Records excerpted from a collection:
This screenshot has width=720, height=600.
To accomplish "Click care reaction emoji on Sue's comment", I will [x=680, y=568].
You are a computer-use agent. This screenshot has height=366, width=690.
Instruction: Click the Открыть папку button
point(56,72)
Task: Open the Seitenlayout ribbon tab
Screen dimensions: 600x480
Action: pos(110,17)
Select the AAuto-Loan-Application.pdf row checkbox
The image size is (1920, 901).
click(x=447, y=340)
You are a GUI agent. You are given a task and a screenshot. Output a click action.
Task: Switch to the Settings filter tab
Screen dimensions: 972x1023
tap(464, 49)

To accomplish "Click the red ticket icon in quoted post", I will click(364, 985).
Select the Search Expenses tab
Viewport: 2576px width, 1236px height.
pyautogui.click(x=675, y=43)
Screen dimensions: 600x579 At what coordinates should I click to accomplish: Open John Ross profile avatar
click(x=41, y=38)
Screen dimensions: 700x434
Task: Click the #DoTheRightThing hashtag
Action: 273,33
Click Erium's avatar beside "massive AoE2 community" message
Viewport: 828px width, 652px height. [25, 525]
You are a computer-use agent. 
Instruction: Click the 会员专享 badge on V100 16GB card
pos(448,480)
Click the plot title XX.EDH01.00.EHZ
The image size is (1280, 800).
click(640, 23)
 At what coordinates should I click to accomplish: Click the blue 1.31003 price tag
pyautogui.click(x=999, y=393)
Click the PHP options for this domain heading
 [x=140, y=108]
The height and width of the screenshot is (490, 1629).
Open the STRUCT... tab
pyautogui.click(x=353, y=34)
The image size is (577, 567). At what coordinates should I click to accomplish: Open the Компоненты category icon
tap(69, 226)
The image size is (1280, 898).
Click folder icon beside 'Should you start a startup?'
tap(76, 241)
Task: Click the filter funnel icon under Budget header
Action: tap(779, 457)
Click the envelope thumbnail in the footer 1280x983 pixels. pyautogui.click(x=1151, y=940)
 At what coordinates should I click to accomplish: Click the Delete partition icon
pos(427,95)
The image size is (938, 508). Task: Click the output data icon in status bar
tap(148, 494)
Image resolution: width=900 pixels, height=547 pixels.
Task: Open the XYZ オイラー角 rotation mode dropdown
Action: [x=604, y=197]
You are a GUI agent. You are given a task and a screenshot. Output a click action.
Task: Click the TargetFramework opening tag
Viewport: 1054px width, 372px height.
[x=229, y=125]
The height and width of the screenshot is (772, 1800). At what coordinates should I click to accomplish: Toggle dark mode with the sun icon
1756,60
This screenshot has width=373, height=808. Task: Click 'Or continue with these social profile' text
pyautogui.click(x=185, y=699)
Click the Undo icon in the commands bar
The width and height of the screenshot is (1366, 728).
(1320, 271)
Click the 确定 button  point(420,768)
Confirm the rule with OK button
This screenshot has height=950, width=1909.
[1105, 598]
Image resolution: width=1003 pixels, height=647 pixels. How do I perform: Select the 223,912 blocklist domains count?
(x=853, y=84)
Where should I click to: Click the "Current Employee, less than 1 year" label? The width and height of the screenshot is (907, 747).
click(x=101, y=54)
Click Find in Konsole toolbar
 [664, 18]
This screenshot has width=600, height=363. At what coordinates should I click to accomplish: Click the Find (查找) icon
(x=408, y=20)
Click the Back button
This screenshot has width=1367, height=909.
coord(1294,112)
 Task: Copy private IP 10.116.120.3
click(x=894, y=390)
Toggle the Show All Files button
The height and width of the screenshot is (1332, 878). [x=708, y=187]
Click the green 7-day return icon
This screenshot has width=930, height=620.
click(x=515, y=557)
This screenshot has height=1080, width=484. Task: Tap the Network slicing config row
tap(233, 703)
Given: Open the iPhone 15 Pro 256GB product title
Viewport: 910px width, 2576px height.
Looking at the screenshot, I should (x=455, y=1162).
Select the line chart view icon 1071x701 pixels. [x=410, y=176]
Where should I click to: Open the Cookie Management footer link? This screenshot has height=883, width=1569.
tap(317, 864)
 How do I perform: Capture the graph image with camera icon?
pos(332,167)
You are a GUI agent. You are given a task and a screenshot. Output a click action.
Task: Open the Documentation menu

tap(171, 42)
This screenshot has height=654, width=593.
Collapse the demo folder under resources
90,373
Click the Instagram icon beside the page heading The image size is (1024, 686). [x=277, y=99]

● TASK TO COMPLETE
From the line containing "Collapse the demo folder under resources" to the final line of the data, repeat each line exactly. Include both ends.

● WORKED SOLUTION
Collapse the demo folder under resources
90,373
Click the Instagram icon beside the page heading The image size is (1024, 686). [x=277, y=99]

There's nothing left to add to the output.